Entries provided:
--- Begin ---

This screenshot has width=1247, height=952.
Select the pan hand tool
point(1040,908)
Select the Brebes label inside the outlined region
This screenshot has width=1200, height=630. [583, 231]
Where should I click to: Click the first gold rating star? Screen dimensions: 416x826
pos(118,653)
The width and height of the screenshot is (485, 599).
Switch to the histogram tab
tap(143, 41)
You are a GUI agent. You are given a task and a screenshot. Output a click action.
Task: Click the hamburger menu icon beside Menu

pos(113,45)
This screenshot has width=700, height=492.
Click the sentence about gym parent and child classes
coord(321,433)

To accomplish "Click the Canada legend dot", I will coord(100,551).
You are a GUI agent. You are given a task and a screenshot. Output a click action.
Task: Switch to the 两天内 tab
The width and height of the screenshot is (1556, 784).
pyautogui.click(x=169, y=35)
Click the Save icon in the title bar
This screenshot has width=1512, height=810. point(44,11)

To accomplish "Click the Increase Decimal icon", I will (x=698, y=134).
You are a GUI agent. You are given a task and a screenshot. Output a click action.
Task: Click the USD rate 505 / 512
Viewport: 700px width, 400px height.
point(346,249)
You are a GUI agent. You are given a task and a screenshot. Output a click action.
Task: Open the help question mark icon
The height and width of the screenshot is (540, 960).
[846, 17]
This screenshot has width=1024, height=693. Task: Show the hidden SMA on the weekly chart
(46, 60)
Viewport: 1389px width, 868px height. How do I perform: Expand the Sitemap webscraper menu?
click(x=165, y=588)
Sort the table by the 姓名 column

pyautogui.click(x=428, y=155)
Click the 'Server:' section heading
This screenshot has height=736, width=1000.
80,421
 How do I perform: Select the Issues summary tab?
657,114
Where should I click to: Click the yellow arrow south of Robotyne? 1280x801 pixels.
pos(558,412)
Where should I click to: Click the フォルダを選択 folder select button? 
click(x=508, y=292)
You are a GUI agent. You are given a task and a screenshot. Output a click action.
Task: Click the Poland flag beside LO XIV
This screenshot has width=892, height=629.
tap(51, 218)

--- End ---

Challenge:
Replace "screenshot" with "screen image" in the records, from the line with "Sort the table by the 姓名 column" up to and including the last line of the records. Return only those lines, with everything else unchanged.

Full response:
Sort the table by the 姓名 column

pyautogui.click(x=428, y=155)
Click the 'Server:' section heading
This screen image has height=736, width=1000.
80,421
 How do I perform: Select the Issues summary tab?
657,114
Where should I click to: Click the yellow arrow south of Robotyne? 1280x801 pixels.
pos(558,412)
Where should I click to: Click the フォルダを選択 folder select button? 
click(x=508, y=292)
You are a GUI agent. You are given a task and a screen image. Output a click action.
Task: Click the Poland flag beside LO XIV
This screen image has width=892, height=629.
tap(51, 218)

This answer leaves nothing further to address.